Welcome to The Nonlinear Library, where we use Text-to-Speech software to convert the best writing from the Rationalist and EA communities into audio. This is: Difficulties in making powerful aligned AI, published by DanielFilan on May 14, 2023 on The AI Alignment Forum.
Here’s my breakdown of the difficulties involved in ensuring powerful AI makes our lives radically better, rather than taking over the world, as well as some reasons why I think they’re hard. Here are things it’s not:
It’s not primarily a justification of why very powerful AI is possible or scary (altho it briefly discusses why very powerful AI would be scary).
It’s not primarily a list of underlying factors that cause these difficulties (altho it does include and gesture to some of those).
It’s not at all original - basically everything here has been said many times before, plausibly more eloquently.
That said, it is my attempt to group the problems in my own words, in a configuration that I haven’t seen before, with enough high-level motivation that one can hopefully tell the extent to which advances in the state of the art address them.

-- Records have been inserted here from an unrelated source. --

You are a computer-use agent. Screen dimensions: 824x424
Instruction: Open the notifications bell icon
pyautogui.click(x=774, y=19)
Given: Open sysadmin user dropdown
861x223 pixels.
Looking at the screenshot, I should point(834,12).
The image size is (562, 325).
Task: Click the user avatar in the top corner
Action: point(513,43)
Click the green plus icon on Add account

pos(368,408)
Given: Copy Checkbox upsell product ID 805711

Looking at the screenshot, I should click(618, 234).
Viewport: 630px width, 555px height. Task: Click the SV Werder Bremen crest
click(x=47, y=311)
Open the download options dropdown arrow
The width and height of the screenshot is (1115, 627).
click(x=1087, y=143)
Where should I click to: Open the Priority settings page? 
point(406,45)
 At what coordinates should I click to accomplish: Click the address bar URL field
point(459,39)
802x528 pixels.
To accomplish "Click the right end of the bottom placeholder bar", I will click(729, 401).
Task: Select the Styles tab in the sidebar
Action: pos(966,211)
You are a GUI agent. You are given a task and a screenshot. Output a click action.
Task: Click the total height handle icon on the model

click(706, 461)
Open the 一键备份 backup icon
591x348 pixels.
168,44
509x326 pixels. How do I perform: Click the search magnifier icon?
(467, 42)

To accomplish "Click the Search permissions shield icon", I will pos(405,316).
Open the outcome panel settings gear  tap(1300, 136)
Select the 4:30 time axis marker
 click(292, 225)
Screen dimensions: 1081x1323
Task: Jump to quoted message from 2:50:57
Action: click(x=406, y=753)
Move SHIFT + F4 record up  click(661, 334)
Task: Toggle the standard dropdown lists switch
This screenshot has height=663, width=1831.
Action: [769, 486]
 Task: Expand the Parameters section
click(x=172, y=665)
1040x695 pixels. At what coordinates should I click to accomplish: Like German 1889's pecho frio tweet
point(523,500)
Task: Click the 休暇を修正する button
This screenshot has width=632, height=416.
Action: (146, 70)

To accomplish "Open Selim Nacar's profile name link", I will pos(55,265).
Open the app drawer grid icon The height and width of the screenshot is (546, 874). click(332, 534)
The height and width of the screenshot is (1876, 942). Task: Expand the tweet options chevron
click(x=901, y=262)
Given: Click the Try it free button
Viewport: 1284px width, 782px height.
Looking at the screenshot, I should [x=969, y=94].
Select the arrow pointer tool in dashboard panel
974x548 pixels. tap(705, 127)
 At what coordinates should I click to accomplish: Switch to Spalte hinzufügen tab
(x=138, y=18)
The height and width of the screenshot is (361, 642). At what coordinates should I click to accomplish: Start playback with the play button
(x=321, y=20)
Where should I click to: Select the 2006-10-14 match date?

1. What sort of thinking do we want?
The first difficulty: we don’t have a sense of what sort of thinking we would want AI systems to use, in sufficient detail that one could (for instance) write python code to execute it. Of course, some of the difficulty here is that we don’t know how smart machines think, but we can give ourselves access to subroutines like “do perfect Bayesian inference on a specified prior and likelihood” or “take a function from vectors to real numbers and find the vector that minimizes the function” and still not solve the problem. To illustrate:
Take a hard-coded goal predicate, consider a bunch of plans you could take, and execute the plan that best achieves the goal? Unfortunately, the vast majority of goals you could think of writing down in an executable way will incentivize behaviour like gaining control over sources of usable energy (so that you definitely have enough to achieve your goal, and to double- and triple-check that you’ve really achieved it) and stopping other agents from being able to meddle with your plans (because if they could, maybe they’d stop you from achieving your goal).
Do things that maximize the number of thumbs up you get from humans?1 Best plan: take control of the humans, force them to give you a thumbs up, or trick them into doing so. Presumably this is possible if you’re much smarter than humans, and it’s more reliable than doing good things - some people might not see why your good thing is actually good if left to their own devices.
Look at humans, figure out what they want based on what they’re doing, and do whatever that is? Main problem: people don’t do the literally optimal thing for what they want. For instance, when people play chess, they usually don’t play perfect moves - even if they’re experts! You need some rule that tells you what people would do if they wanted some goal or another, but it’s not clear what this rule would be, it’s not clear how you make this rule more in line with reality if you never observe “wanting”, and so this ends up having essentially the same problems as plans 1 and 2.
Read some text written by humans about what they’d like you to do, and do that?2 This is passing the buck to the text written by humans to specify how we want the AI to think, but that’s precisely the problem we’re trying to solve. Concretely, one way you could imagine doing this is to write something relatively informal like “Please be helpful and harmless to your human operators”, and have your AI correctly understand what we mean by that. That (a) presumes that there is a coherent thing that we mean by that (which doesn’t seem obvious to me, given our difficulty in explicitly formalizing this request), and (b) passes the specification buck to the problem of specifying how you should understand this request.
It’s not a priori definitely impossible to build a ...